THE PROBLEM: Each record has to be repeated exactly as given.

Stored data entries
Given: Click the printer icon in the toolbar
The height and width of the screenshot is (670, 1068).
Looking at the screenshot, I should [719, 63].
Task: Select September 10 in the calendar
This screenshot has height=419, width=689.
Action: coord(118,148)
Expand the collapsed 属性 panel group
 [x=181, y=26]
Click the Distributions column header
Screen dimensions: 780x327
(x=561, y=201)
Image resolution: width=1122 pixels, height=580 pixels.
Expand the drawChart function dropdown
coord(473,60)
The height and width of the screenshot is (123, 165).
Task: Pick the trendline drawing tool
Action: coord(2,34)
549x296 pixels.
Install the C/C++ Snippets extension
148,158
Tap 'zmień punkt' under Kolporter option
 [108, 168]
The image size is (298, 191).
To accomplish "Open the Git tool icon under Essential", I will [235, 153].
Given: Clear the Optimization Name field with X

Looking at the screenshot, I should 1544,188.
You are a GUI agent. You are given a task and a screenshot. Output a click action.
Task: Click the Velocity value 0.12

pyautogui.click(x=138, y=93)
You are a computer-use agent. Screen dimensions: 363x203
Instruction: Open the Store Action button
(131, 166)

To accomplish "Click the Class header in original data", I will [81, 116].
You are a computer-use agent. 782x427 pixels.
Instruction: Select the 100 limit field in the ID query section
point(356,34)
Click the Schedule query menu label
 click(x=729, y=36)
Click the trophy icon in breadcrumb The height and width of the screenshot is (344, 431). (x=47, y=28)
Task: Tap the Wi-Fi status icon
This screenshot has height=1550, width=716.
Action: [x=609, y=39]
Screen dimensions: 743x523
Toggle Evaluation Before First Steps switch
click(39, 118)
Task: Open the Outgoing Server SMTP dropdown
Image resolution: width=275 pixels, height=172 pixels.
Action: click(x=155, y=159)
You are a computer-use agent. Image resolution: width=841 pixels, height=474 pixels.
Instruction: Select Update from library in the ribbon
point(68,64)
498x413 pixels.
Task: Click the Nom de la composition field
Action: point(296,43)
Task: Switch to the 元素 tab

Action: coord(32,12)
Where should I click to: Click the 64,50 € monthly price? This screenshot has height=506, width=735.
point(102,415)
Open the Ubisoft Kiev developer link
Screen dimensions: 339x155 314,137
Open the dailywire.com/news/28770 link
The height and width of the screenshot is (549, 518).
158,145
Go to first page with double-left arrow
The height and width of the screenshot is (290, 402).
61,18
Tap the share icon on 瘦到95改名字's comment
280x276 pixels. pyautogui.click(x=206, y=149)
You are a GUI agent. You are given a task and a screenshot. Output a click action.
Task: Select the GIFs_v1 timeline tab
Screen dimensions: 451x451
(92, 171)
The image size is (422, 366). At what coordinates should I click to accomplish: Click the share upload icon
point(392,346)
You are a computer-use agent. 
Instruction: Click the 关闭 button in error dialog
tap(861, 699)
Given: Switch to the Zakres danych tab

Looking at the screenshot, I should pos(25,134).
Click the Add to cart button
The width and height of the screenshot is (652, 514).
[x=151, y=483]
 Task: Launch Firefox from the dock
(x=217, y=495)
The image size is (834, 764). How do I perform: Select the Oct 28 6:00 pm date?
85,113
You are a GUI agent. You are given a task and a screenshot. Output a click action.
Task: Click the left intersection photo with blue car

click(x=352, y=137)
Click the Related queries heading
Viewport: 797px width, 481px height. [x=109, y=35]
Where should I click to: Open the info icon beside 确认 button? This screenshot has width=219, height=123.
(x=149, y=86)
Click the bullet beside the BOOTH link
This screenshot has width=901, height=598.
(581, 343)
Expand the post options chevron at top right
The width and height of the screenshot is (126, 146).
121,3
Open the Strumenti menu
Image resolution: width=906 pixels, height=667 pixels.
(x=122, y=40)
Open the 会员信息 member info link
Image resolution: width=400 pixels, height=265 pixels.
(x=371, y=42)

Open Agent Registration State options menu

YOUR RESPONSE:
Given: Click the printer icon in the toolbar
The height and width of the screenshot is (670, 1068).
Looking at the screenshot, I should [719, 63].
Task: Select September 10 in the calendar
This screenshot has height=419, width=689.
Action: coord(118,148)
Expand the collapsed 属性 panel group
 [x=181, y=26]
Click the Distributions column header
Screen dimensions: 780x327
(x=561, y=201)
Image resolution: width=1122 pixels, height=580 pixels.
Expand the drawChart function dropdown
coord(473,60)
The height and width of the screenshot is (123, 165).
Task: Pick the trendline drawing tool
Action: coord(2,34)
549x296 pixels.
Install the C/C++ Snippets extension
148,158
Tap 'zmień punkt' under Kolporter option
 [108, 168]
The image size is (298, 191).
To accomplish "Open the Git tool icon under Essential", I will [235, 153].
Given: Clear the Optimization Name field with X

Looking at the screenshot, I should 1544,188.
You are a GUI agent. You are given a task and a screenshot. Output a click action.
Task: Click the Velocity value 0.12

pyautogui.click(x=138, y=93)
You are a computer-use agent. Screen dimensions: 363x203
Instruction: Open the Store Action button
(131, 166)

To accomplish "Click the Class header in original data", I will [81, 116].
You are a computer-use agent. 782x427 pixels.
Instruction: Select the 100 limit field in the ID query section
point(356,34)
Click the Schedule query menu label
 click(x=729, y=36)
Click the trophy icon in breadcrumb The height and width of the screenshot is (344, 431). (x=47, y=28)
Task: Tap the Wi-Fi status icon
This screenshot has height=1550, width=716.
Action: [x=609, y=39]
Screen dimensions: 743x523
Toggle Evaluation Before First Steps switch
click(39, 118)
Task: Open the Outgoing Server SMTP dropdown
Image resolution: width=275 pixels, height=172 pixels.
Action: click(x=155, y=159)
You are a computer-use agent. Image resolution: width=841 pixels, height=474 pixels.
Instruction: Select Update from library in the ribbon
point(68,64)
498x413 pixels.
Task: Click the Nom de la composition field
Action: point(296,43)
Task: Switch to the 元素 tab

Action: coord(32,12)
Where should I click to: Click the 64,50 € monthly price? This screenshot has height=506, width=735.
point(102,415)
Open the Ubisoft Kiev developer link
Screen dimensions: 339x155 314,137
Open the dailywire.com/news/28770 link
The height and width of the screenshot is (549, 518).
158,145
Go to first page with double-left arrow
The height and width of the screenshot is (290, 402).
61,18
Tap the share icon on 瘦到95改名字's comment
280x276 pixels. pyautogui.click(x=206, y=149)
You are a GUI agent. You are given a task and a screenshot. Output a click action.
Task: Select the GIFs_v1 timeline tab
Screen dimensions: 451x451
(92, 171)
The image size is (422, 366). At what coordinates should I click to accomplish: Click the share upload icon
point(392,346)
You are a computer-use agent. 
Instruction: Click the 关闭 button in error dialog
tap(861, 699)
Given: Switch to the Zakres danych tab

Looking at the screenshot, I should pos(25,134).
Click the Add to cart button
The width and height of the screenshot is (652, 514).
[x=151, y=483]
 Task: Launch Firefox from the dock
(x=217, y=495)
The image size is (834, 764). How do I perform: Select the Oct 28 6:00 pm date?
85,113
You are a GUI agent. You are given a task and a screenshot. Output a click action.
Task: Click the left intersection photo with blue car

click(x=352, y=137)
Click the Related queries heading
Viewport: 797px width, 481px height. [x=109, y=35]
Where should I click to: Open the info icon beside 确认 button? This screenshot has width=219, height=123.
(x=149, y=86)
Click the bullet beside the BOOTH link
This screenshot has width=901, height=598.
(581, 343)
Expand the post options chevron at top right
The width and height of the screenshot is (126, 146).
121,3
Open the Strumenti menu
Image resolution: width=906 pixels, height=667 pixels.
(x=122, y=40)
Open the 会员信息 member info link
Image resolution: width=400 pixels, height=265 pixels.
(x=371, y=42)

Open Agent Registration State options menu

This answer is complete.